--- START ---

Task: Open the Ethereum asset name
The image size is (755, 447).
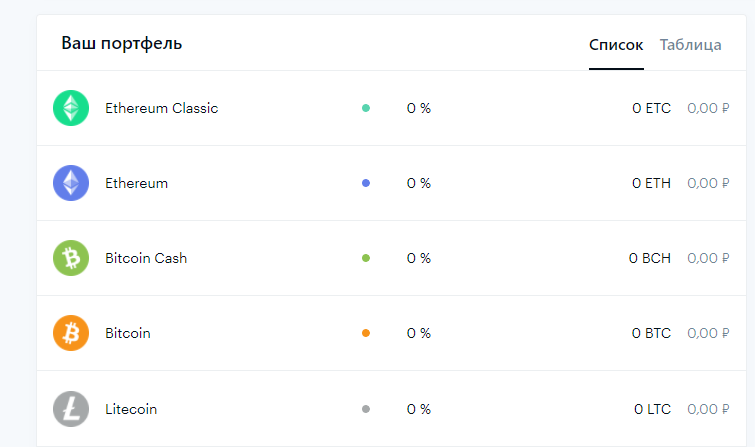Action: click(136, 183)
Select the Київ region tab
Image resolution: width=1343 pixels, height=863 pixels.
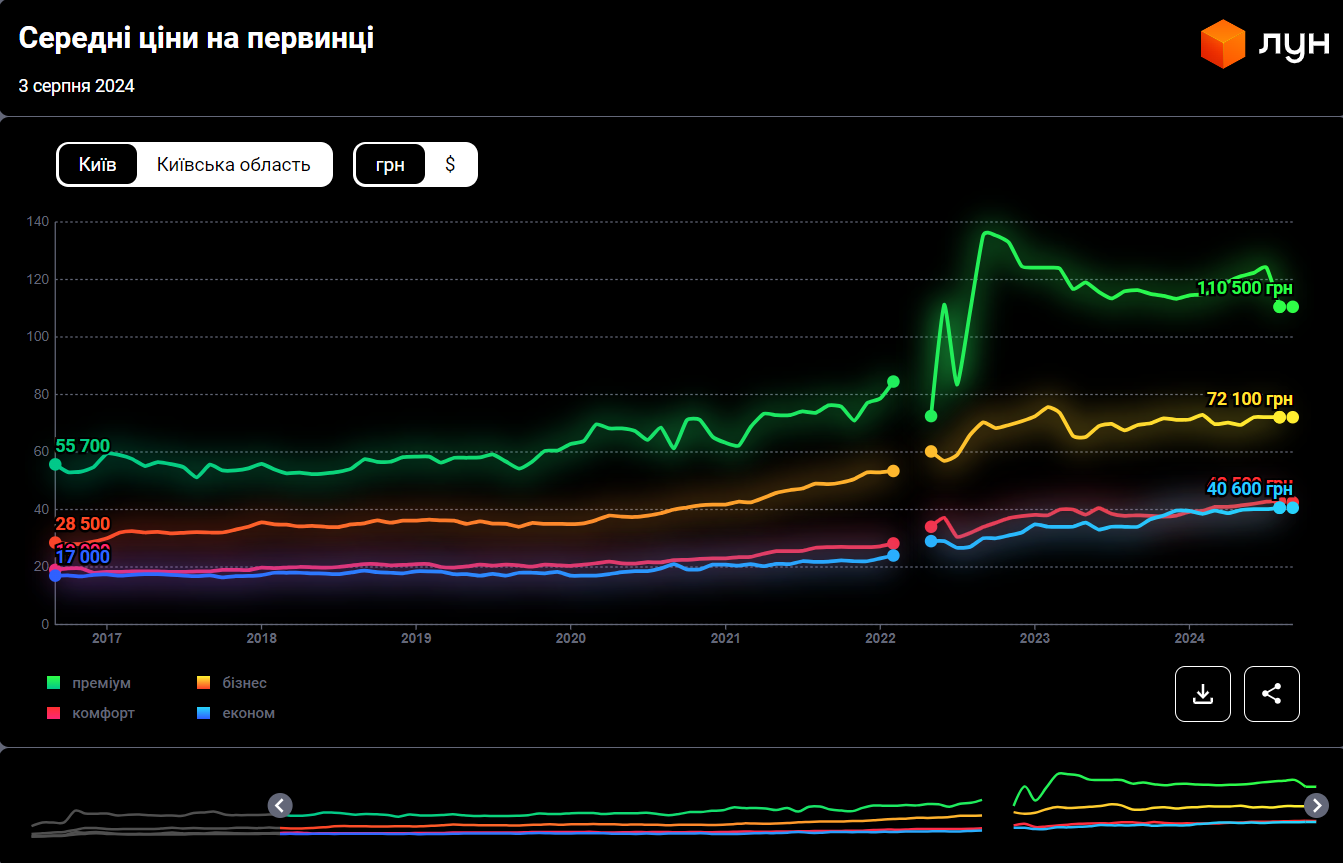pos(97,164)
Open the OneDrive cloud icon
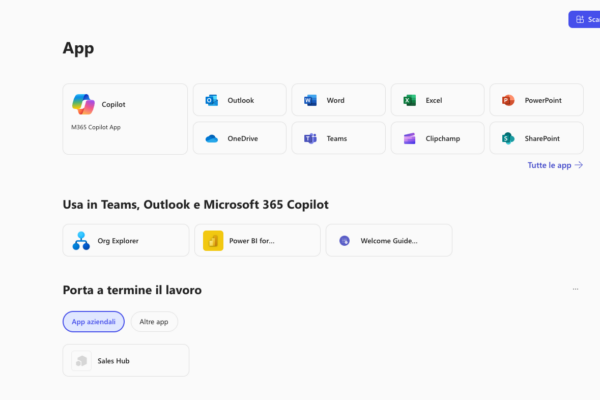Screen dimensions: 600x400 pyautogui.click(x=211, y=138)
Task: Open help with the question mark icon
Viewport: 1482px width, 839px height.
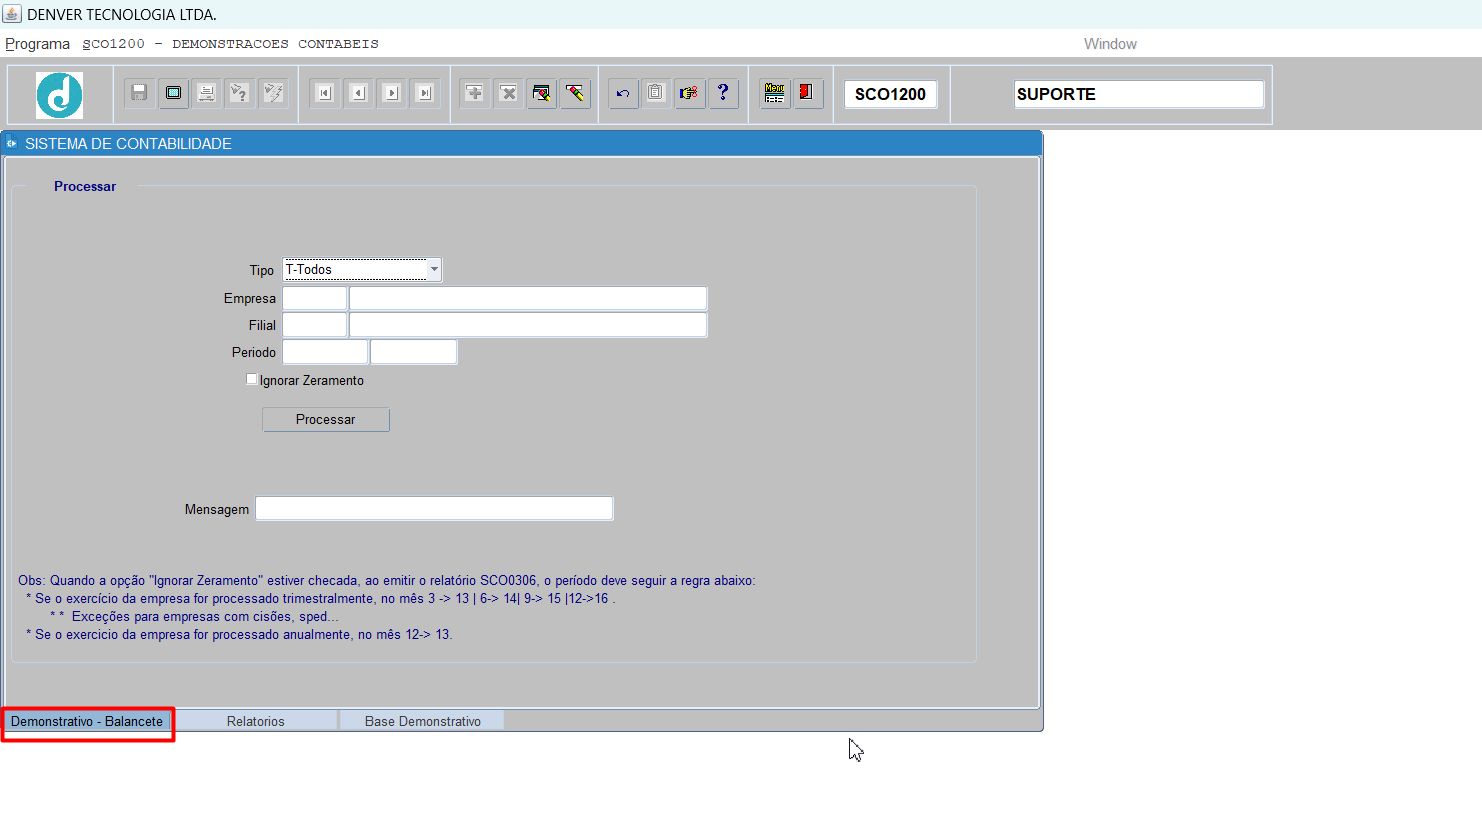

--- END ---

**INSTRUCTIONS TO FOLLOW**
Set down exactly, and only, the lines from the one holding "Image resolution: width=1343" to the end of the records above, leaving every picture out.

**EXPECTED ANSWER**
Image resolution: width=1343 pixels, height=863 pixels.
pos(97,164)
Open the OneDrive cloud icon
Screen dimensions: 600x400 pyautogui.click(x=211, y=138)
Task: Open help with the question mark icon
Viewport: 1482px width, 839px height.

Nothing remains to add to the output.